*WHAT THE TASK REQUIRES*
Hunt through the entries for the word "info" and copy each line in which it appears.
START EXERCISE MATERIALS
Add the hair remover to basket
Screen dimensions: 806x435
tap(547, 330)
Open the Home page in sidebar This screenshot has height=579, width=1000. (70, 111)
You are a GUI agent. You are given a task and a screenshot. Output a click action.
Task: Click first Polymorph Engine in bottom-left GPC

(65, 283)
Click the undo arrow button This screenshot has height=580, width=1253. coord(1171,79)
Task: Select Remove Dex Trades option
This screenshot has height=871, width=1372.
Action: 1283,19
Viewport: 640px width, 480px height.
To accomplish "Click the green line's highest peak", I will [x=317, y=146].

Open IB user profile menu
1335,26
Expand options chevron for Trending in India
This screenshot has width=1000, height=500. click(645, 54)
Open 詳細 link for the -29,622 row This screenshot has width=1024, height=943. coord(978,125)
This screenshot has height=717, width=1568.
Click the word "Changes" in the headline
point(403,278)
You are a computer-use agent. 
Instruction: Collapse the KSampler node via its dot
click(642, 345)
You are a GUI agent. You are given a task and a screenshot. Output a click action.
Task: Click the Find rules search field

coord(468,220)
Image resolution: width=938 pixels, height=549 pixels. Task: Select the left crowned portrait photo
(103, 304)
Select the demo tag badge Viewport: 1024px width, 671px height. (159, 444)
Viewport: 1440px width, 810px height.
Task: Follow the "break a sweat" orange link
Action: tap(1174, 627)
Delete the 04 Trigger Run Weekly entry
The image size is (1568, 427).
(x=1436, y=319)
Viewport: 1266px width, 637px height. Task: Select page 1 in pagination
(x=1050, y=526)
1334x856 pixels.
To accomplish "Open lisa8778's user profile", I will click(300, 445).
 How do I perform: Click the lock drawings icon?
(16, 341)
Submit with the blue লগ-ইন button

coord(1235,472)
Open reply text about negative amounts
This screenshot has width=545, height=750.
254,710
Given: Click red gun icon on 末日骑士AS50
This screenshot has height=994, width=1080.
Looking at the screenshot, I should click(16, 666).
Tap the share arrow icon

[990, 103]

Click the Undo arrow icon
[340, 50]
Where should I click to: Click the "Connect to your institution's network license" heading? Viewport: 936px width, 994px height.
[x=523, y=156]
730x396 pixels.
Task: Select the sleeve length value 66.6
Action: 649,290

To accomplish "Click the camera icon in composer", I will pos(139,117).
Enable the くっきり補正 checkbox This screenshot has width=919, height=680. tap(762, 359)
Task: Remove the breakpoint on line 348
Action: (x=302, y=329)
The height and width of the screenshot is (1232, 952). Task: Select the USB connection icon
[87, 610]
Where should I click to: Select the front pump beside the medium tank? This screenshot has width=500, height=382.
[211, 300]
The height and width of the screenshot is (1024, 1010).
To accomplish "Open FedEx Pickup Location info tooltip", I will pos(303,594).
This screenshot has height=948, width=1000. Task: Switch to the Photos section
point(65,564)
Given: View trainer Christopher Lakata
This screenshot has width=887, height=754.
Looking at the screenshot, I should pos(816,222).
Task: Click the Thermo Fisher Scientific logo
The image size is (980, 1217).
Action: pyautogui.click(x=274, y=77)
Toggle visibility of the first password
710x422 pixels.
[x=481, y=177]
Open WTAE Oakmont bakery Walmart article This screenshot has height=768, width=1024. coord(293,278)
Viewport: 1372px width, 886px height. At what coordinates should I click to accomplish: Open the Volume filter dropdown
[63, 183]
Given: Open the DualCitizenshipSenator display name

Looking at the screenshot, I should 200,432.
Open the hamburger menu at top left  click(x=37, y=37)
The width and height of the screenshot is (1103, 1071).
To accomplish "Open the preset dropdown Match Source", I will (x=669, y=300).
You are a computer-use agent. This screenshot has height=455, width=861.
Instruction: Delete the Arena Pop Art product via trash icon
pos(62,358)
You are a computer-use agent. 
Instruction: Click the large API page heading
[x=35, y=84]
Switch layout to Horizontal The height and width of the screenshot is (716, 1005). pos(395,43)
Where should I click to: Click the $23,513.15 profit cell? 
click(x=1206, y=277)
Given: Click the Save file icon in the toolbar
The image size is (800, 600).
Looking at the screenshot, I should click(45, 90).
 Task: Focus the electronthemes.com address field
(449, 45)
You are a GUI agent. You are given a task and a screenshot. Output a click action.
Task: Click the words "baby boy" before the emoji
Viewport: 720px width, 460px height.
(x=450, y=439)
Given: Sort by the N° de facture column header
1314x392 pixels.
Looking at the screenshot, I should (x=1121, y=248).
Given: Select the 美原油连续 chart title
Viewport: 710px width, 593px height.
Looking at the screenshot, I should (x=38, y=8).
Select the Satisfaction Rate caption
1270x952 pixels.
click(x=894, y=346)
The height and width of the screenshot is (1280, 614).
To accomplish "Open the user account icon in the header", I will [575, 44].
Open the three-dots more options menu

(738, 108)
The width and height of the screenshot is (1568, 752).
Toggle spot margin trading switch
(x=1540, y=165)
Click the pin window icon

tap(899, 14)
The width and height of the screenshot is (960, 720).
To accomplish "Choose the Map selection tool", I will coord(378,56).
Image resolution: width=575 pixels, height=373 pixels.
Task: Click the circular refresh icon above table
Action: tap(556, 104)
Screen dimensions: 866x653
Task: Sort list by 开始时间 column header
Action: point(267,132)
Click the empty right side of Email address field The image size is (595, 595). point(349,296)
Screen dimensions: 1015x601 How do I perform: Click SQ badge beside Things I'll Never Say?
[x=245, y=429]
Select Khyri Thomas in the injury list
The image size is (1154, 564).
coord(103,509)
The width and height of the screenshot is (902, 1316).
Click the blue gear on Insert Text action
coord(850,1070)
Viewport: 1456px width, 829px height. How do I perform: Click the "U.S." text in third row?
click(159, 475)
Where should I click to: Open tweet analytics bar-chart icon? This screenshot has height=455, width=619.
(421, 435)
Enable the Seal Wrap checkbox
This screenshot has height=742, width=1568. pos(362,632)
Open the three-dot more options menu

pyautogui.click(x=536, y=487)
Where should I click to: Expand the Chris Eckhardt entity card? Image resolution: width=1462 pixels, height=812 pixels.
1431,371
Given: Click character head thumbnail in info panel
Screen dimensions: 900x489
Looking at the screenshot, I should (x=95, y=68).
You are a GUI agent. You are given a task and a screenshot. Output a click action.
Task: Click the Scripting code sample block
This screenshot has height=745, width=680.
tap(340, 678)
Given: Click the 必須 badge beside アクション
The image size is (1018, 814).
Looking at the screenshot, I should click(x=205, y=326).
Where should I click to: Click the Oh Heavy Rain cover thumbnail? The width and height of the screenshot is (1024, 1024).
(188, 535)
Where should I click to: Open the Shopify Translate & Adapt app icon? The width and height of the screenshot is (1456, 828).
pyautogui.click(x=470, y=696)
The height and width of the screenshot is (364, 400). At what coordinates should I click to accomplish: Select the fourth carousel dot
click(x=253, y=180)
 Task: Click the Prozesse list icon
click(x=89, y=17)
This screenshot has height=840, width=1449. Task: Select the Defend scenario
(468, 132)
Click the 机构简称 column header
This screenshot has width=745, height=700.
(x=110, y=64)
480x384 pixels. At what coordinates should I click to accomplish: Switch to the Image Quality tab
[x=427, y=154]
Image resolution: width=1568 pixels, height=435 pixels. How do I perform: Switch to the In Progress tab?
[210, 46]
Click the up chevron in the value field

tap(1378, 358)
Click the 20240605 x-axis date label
END EXERCISE MATERIALS
*YOUR SOLUTION*
To accomplish "Open FedEx Pickup Location info tooltip", I will pos(303,594).
Given: Click character head thumbnail in info panel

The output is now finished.